Provided records –
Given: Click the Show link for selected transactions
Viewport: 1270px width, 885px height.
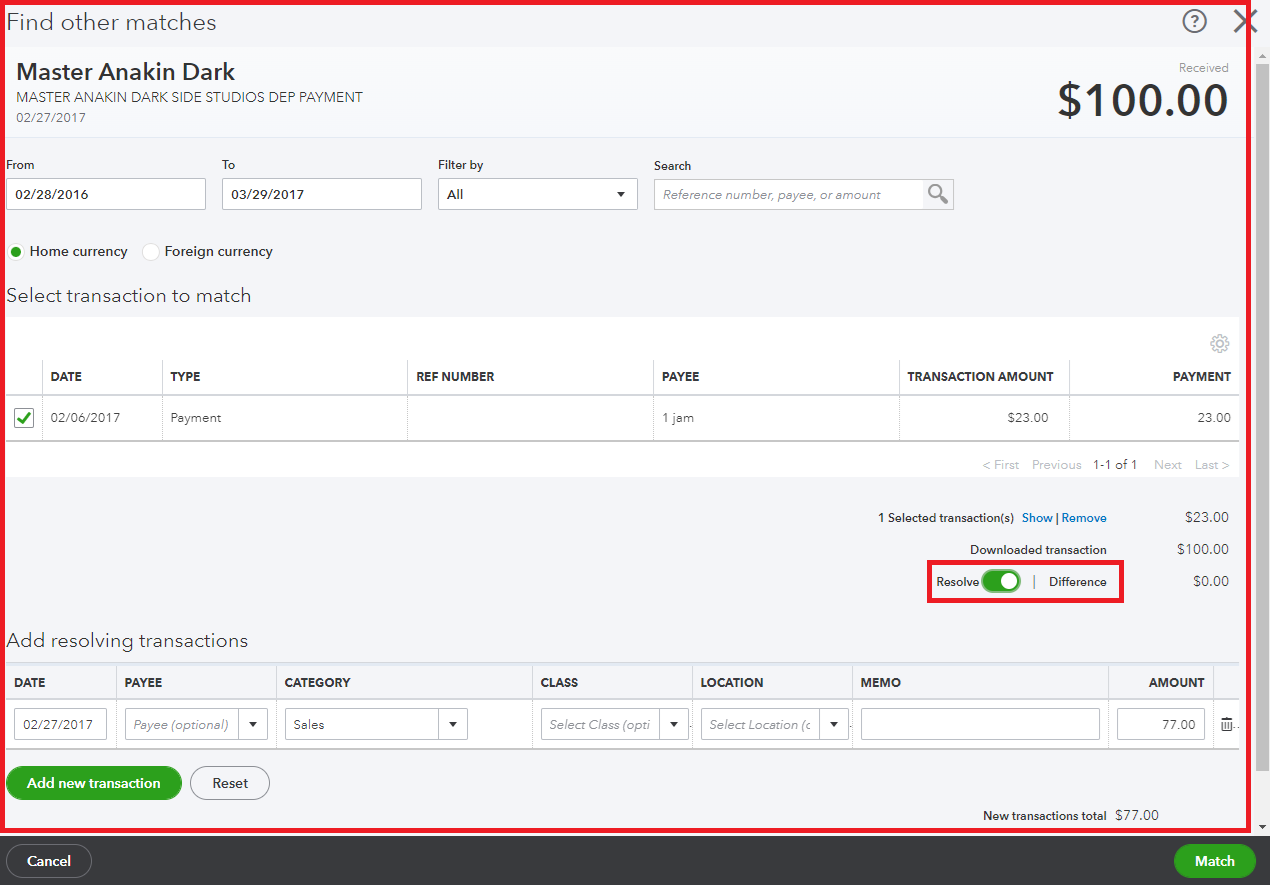Looking at the screenshot, I should [1036, 517].
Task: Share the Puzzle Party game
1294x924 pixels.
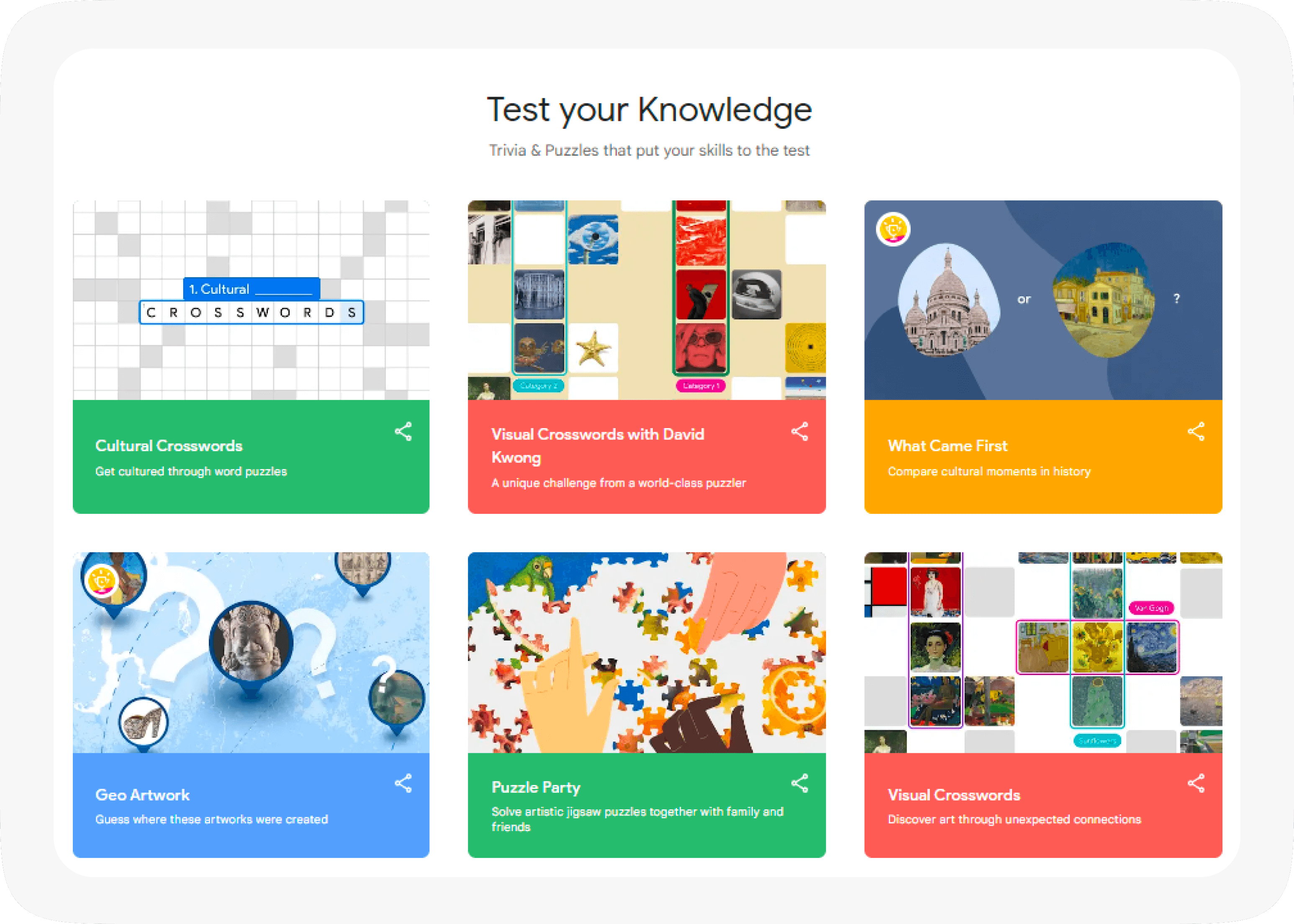Action: tap(799, 783)
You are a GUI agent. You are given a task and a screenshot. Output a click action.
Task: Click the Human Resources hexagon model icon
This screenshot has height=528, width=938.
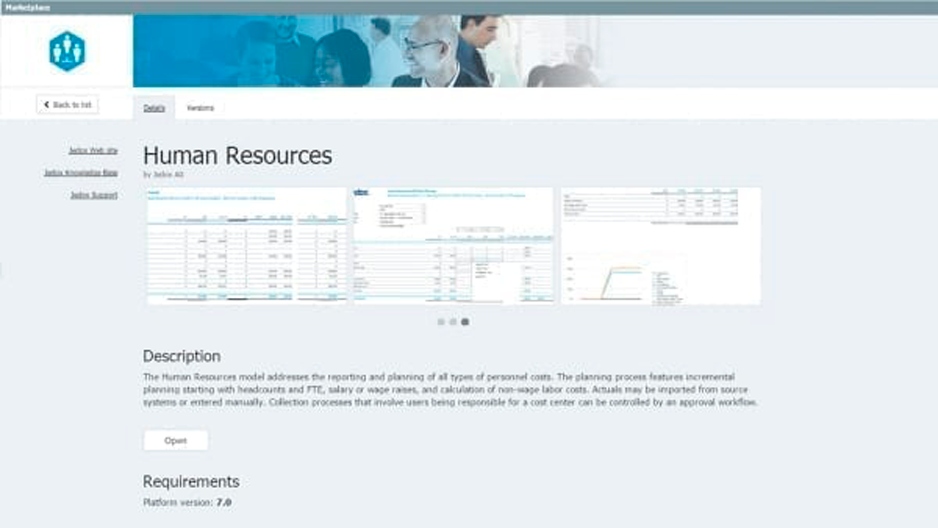click(66, 51)
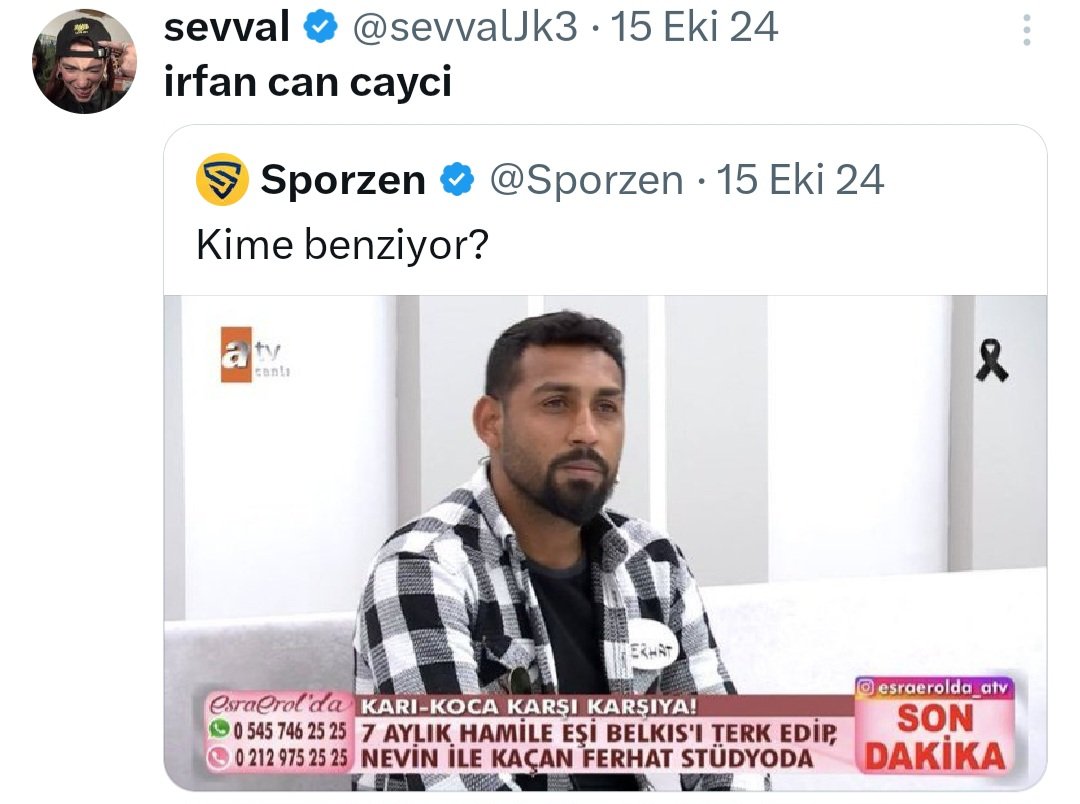
Task: Click the SON DAKİKA banner in image
Action: click(935, 737)
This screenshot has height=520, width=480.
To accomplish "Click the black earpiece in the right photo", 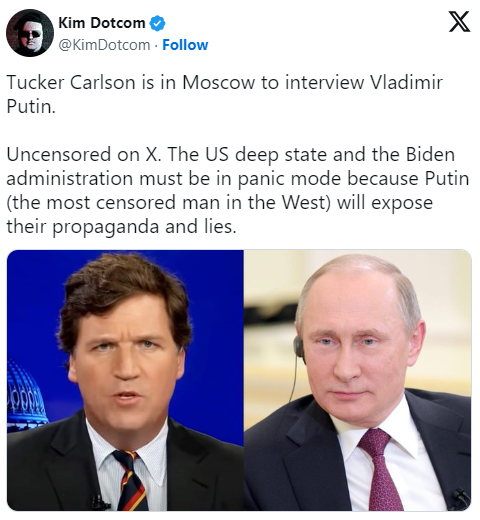I will pos(299,347).
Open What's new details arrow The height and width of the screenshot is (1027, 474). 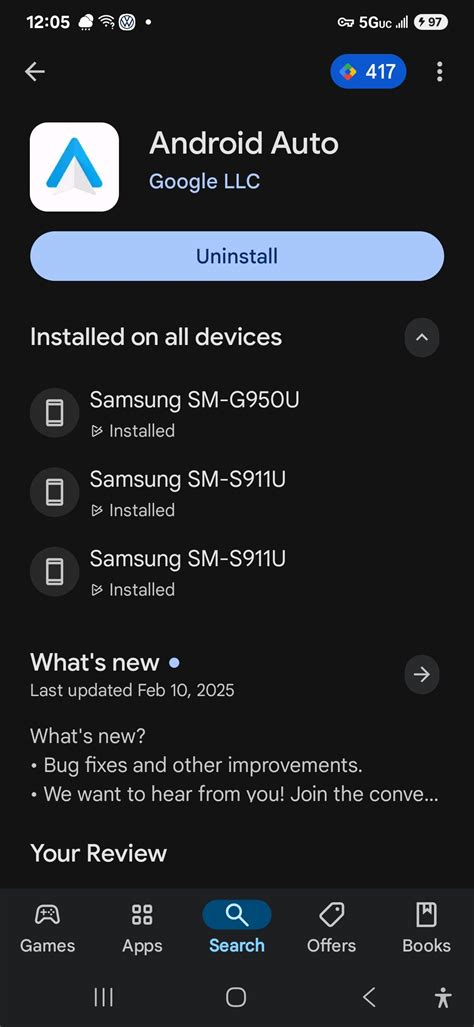point(422,675)
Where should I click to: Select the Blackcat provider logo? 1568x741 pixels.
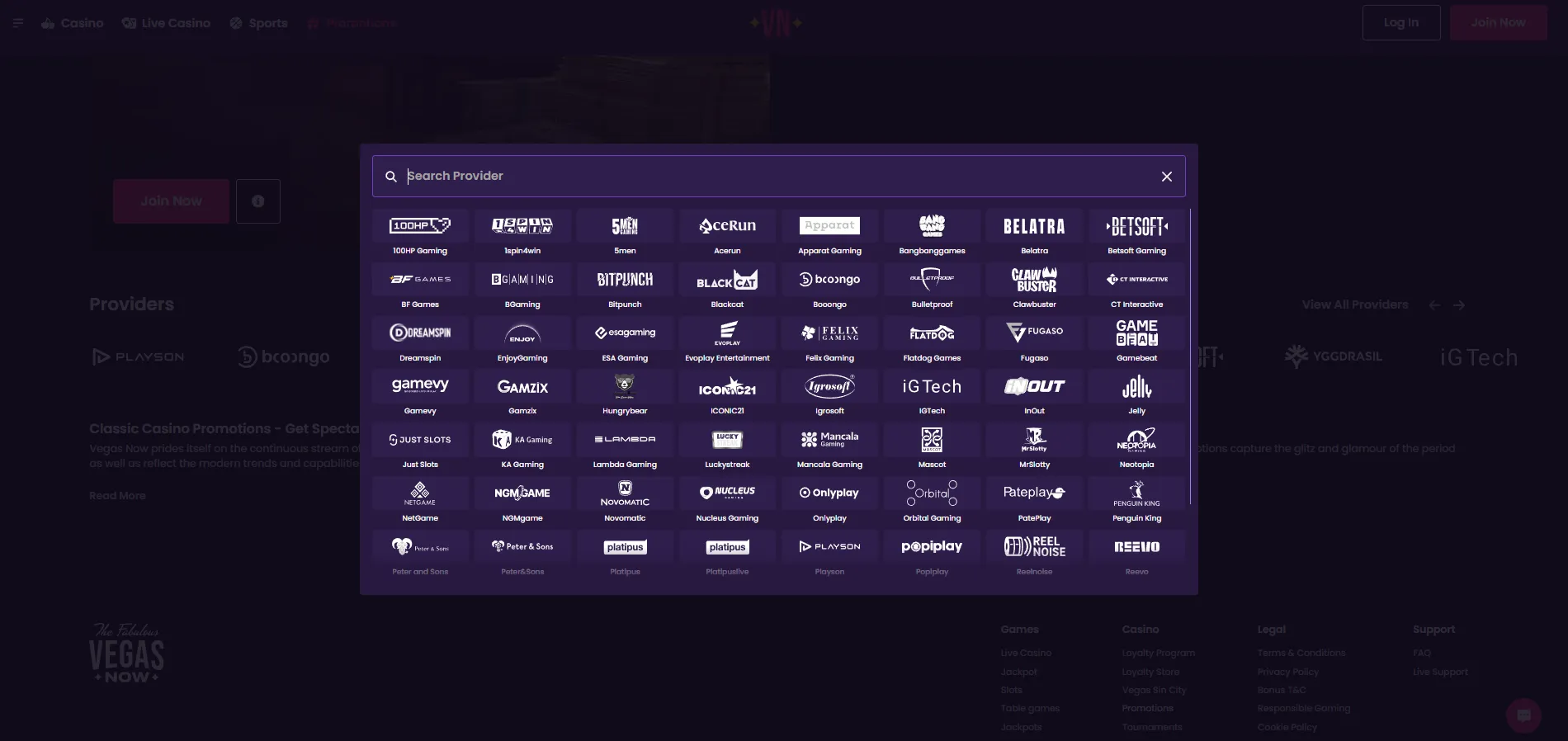click(727, 280)
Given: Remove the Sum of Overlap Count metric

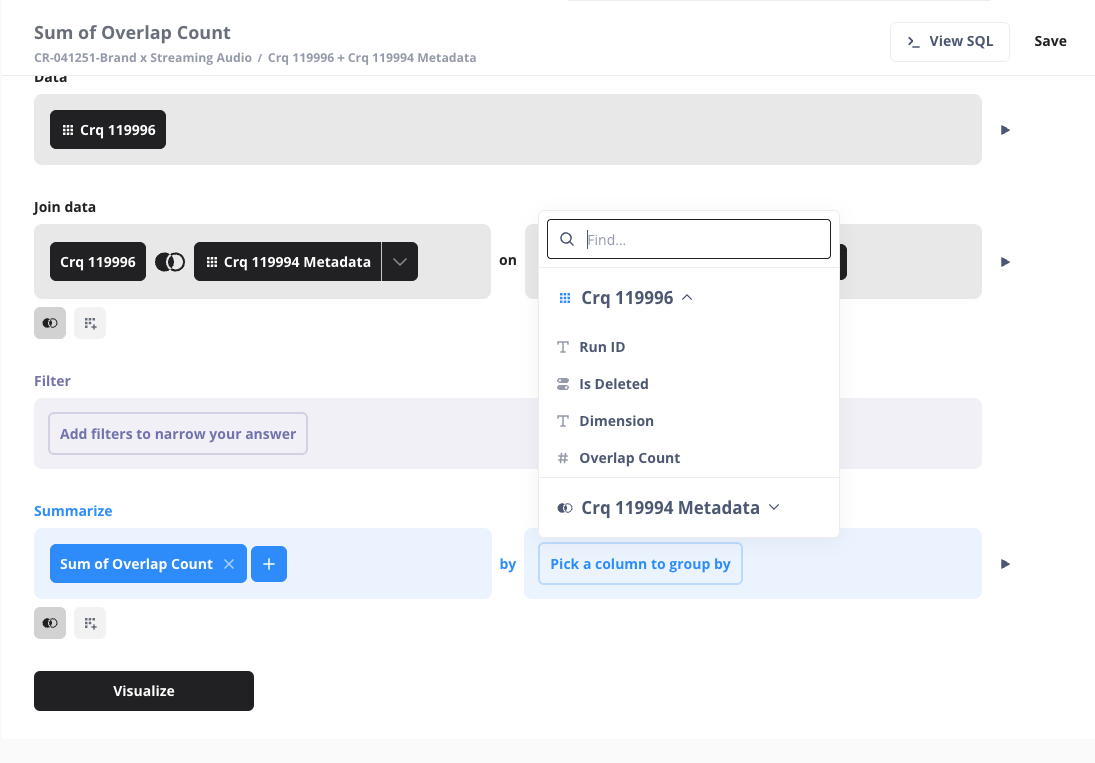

Problem details –
Copy the data from the very beginning through the line containing "Action: tap(799, 783)", swapping "Puzzle Party" for "Trivia Night" and keeping everything else the same. Leave the pictures out.

Solution below –
Given: Click the Show link for selected transactions
Viewport: 1270px width, 885px height.
Looking at the screenshot, I should [1036, 517].
Task: Share the Trivia Night game
1294x924 pixels.
Action: tap(799, 783)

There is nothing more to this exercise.